The federal Fair Labor Standards Act requires employers to pay employees at least the federal minimum wage rate, currently $7.25 per hour, or for tipped employees $2.13 per hour. This is standard for many waiters/waitresses, bartenders, and others in the service industry.
One important note: If the low base wage and total employee’s tips do not equal the minimum wage, the employer is required to make up the wage difference. Employers must also inform their employees if they intend to treat tips as part of employer’s minimum wage obligation.
Also, tipped employees who work over 40 hours per week are entitled to overtime pay at a rate of at least one-and-a-half times the standard hourly rate. For workers earning $2.13 per hour should be paid one and half times the minimum wage of $7.25.
Unpaid Overtime Class Actions
The majority of class action wage and hour lawsuits allege that employers violated the Fair Labor Standards Act (FLSA), which dictates minimum wage, overtime pay, and prohibits “off-the-clock” work without pay.
Federal and state law requires private employers to pay overtime at 1.5 times (time and a half) the regular hourly rate for all time worked over 40 hours in a “workweek.” A workweek is determined by the start of the employer’s payroll period.
Under state law, private employees covered by collective bargaining agreements or “uncoerced” compensatory time requests can be paid compensatory time in lieu of overtime.
Work actually performed is work that must be paid, regardless of a “no overtime” policy or requirement for prior approval of overtime or work after hours. Employers cannot expect or allow hourly employees to perform unpaid work. An Ohio wage and hour lawyer can help determine what employer violations may be presented to the courts.

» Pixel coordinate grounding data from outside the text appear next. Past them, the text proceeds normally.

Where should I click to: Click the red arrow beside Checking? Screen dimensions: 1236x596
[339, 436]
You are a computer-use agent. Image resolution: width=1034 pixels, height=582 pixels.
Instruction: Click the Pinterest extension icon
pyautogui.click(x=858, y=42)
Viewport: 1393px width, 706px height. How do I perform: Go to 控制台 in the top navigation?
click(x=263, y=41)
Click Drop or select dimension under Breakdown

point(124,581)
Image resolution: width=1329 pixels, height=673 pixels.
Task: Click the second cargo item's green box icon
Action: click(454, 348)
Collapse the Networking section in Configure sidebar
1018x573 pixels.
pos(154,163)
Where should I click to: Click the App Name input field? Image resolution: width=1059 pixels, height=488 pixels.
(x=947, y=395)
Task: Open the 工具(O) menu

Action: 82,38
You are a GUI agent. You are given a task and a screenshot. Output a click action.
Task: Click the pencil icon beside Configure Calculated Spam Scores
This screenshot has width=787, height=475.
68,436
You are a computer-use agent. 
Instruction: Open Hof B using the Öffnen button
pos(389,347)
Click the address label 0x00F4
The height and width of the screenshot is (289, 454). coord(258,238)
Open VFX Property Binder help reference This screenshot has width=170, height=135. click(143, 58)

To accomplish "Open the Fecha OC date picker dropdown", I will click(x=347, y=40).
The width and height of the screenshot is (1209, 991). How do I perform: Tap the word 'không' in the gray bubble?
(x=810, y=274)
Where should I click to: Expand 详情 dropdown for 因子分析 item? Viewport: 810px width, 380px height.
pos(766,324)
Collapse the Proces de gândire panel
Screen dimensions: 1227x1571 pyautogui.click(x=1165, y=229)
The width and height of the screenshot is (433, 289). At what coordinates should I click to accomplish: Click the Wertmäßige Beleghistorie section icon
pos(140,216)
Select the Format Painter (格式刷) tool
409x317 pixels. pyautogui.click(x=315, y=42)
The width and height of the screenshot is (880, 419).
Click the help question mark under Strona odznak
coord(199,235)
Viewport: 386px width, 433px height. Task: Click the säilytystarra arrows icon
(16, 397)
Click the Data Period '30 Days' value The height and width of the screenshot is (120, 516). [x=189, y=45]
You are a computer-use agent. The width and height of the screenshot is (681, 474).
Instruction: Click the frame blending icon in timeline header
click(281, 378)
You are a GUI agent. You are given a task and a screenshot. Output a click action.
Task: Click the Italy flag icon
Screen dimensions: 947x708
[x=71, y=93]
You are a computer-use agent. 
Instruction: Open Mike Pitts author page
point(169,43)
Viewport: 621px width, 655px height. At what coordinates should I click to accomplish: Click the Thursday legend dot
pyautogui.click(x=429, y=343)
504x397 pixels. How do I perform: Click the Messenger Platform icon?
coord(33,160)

In some cases, duties performed “off the clock” are compensable, and may require regular or overtime compensation. Examples may include time spent cleaning up, changing uniforms, preparation or cleaning of equipment, or closing out a cash drawer.
Employers that violate labor law often refuse to pay overtime to entire groups of workers, which makes a class action lawsuit viable. Many workers have filed class action lawsuits with an Ohio wage and hour lawyer, alleging employers withheld tips, did not provide meal and rest breaks, and did not pay properly for promotional work.
Other unpaid wages claims and wage theft lawsuits allege employers fail to pay for time changing into and out of work clothes (doffing and donning), and are forced to stay at the workplace off the clock.
Unpaid Overtime Settlements
- Brinker Restaurant Corp. paid $56.5 million in a case that included 108,000 workers who alleged wage and hour violations.
- The City of Los Angeles paid $26 million to settle a case that included over 1,000 trash truck drivers who alleged meal and rest break violations.
- Walgreen Co. settled a case for $23 million after 40,000 workers alleged they were denied overtime and meal and rest breaks.
- Schneider Logistics Transloading and Distribution Inc. paid $21 million after employees were allegedly denied overtime and minimum wage.
- The San Francisco Giants baseball club paid more than $500,000 in back wages to dozens of clubhouse and administrative workers that had not received minimum wage and overtime pay.
- Farmers Insurance agreed to pay more than $1.5 million in back wages to nearly 3,500 call center employees after federal authorities discovered possible “significant and systemic” violations of overtime and record-keeping rules.